## Supplied entries
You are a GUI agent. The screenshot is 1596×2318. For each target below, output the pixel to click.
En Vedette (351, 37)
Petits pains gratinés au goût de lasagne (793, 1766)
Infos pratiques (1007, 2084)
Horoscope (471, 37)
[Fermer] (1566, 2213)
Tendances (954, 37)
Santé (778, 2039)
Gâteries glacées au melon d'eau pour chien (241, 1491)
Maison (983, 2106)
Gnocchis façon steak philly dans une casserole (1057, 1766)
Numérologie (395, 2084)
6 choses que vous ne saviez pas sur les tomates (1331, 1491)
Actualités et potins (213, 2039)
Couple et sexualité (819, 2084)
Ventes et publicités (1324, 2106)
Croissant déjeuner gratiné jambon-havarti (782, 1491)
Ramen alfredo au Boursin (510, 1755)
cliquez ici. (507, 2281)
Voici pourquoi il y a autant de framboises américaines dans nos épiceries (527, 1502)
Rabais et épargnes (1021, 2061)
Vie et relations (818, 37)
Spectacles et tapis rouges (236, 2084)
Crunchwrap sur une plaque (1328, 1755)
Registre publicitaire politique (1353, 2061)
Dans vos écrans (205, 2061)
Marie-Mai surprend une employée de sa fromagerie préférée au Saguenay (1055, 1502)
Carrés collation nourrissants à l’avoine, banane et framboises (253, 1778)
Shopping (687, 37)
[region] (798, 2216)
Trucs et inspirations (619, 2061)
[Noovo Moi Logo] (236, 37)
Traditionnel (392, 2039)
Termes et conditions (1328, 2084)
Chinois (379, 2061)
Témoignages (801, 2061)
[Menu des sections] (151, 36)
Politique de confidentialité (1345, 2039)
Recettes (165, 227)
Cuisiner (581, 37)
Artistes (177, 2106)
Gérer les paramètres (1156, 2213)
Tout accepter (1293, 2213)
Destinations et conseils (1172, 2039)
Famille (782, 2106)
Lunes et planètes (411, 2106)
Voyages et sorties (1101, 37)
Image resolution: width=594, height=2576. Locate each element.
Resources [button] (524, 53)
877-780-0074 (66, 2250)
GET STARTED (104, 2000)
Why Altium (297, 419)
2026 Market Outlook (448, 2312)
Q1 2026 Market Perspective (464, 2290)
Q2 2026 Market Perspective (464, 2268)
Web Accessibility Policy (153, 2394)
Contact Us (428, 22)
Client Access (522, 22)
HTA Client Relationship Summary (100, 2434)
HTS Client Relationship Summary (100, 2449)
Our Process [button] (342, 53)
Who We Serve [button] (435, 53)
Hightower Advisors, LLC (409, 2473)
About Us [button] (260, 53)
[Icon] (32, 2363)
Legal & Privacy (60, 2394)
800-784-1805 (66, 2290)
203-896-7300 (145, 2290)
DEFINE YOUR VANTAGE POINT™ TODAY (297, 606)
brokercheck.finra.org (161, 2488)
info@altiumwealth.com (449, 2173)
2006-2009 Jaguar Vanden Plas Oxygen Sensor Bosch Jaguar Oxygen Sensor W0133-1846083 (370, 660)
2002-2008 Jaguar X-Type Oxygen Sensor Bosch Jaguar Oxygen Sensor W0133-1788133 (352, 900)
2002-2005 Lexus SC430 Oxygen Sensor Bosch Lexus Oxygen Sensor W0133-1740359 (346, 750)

## To do
Beginning with the line that contains "2006-2009 Jaguar Vanden", retype every remaining line of the listing exactly, ending with the last one.

## Result of the task
2006-2009 Jaguar Vanden Plas Oxygen Sensor Bosch Jaguar Oxygen Sensor W0133-1846083 (370, 660)
2002-2008 Jaguar X-Type Oxygen Sensor Bosch Jaguar Oxygen Sensor W0133-1788133 (352, 900)
2002-2005 Lexus SC430 Oxygen Sensor Bosch Lexus Oxygen Sensor W0133-1740359 (346, 750)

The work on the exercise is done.